Página
O primeiro capítulo, intitulado “Os projetos de brasis e a questão da instrução no nascimento do império”, de Luciano Mendes de Faria Filho, apresenta uma articulação entre projetos civilizatórios e questões educacionais no Brasil Império. O autor observa formas de inserção do Estado na seara da instrução elementar e a produção de leis como forma de ordenação do social, apresentando o “processo de escolarização [como] um dos elementos centrais na afirmação do Estado Imperial” (p. 19). Faria Filho discute, por exemplo, aspectos sobre as legislações e metodologias educacionais, noções da infância e propostas de formação de professores.
Algumas legislações educacionais vêm sendo objeto de trabalho na história da psicologia, principalmente a Reforma Benjamin Constant. Explorar as legislações que precedem a essa Reforma, por exemplo a Lei de 15 de outubro de 18275, primeira lei brasileira que trata da instrução pública primária, como realizado por Faria Filho, pode fornecer novos elementos para analisar o desenvolvimento dos conteúdos psicológicos no Brasil, na interface com a educação. No que se refere aos métodos de ensino e à noção de infância, verificam-se espaços frutíferos para observar os conteúdos psicológicos. Essas duas temáticas são terrenos em que a psicologia influenciou sobremaneira a educação, como vem sendo apontado por outros trabalhos (e.g. WARDE, 2006). Nessa direção, no texto de Faria Filho, notam-se passagens de potencial diálogo. Citando José Bonifácio, agente analisado pelo autor: “por meios destes (jogos ginásticos) se conseguirá que os pais folguem de ver seus filhos adiantados, e premiados, por suas boas ações e comportamento (...)” (p. 26). Nessa citação, verificam-se elementos que dizem de conteúdos eminentemente psicológicos, sobretudo a noção de comportamento. Assim, tanto as fontes quanto as temáticas trabalhadas pelo autor, permitem interlocuções com a história da psicologia. Possibilitam, especialmente, observar a questão dos conteúdos psicológicos nas “(...) estratégias civilizadoras da sociedade” (p. 37) brasileira.

Material fornecido
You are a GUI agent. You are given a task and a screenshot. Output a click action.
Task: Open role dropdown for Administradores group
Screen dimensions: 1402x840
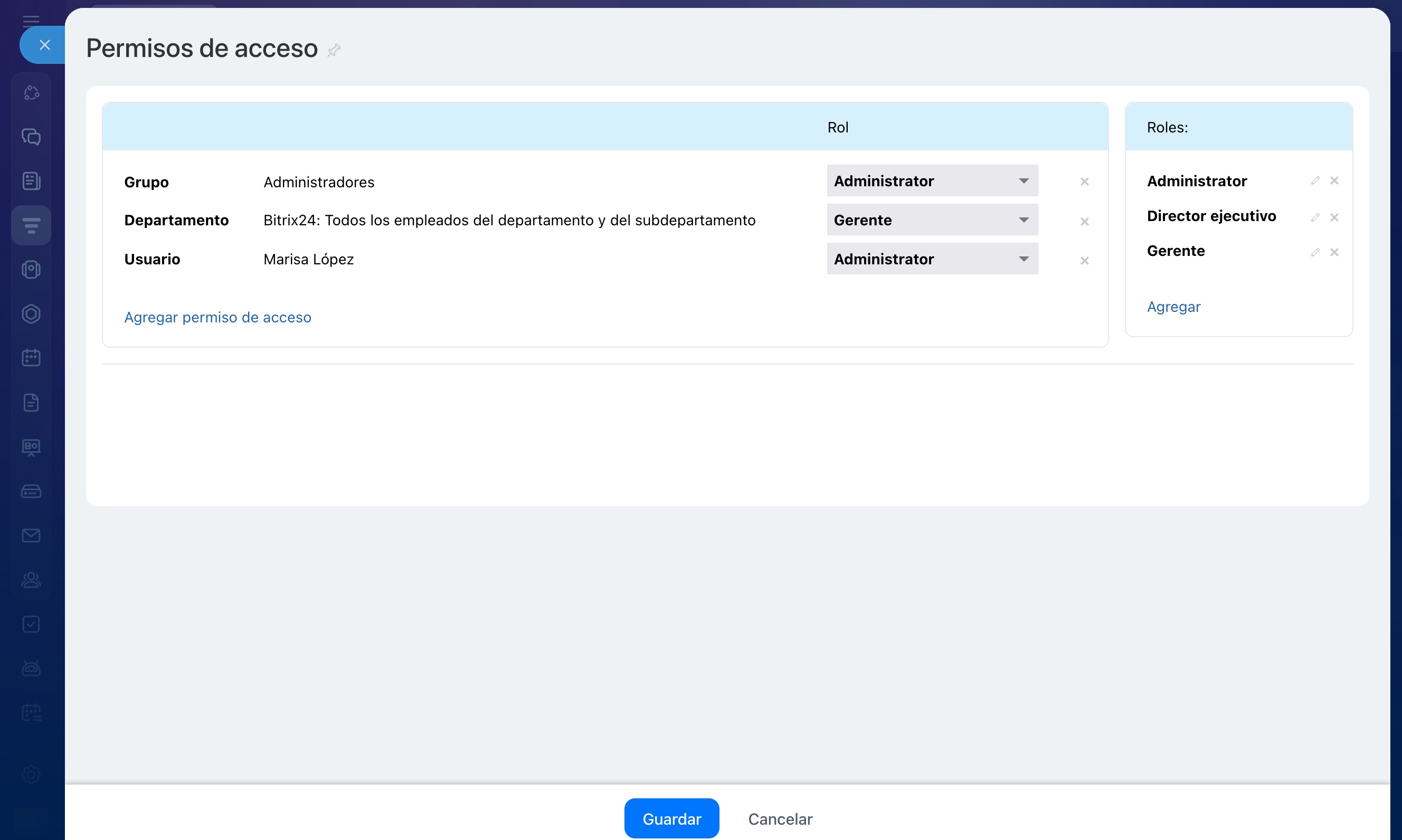coord(932,180)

Tarefa proposta
Reproduza, sem alterações, o trecho da página que começa em "O primeiro capítulo, intitulado" e termina em "formação de professores.". O material não é necessário para realizar as tarefas.

Resultado da tarefa
O primeiro capítulo, intitulado “Os projetos de brasis e a questão da instrução no nascimento do império”, de Luciano Mendes de Faria Filho, apresenta uma articulação entre projetos civilizatórios e questões educacionais no Brasil Império. O autor observa formas de inserção do Estado na seara da instrução elementar e a produção de leis como forma de ordenação do social, apresentando o “processo de escolarização [como] um dos elementos centrais na afirmação do Estado Imperial” (p. 19). Faria Filho discute, por exemplo, aspectos sobre as legislações e metodologias educacionais, noções da infância e propostas de formação de professores.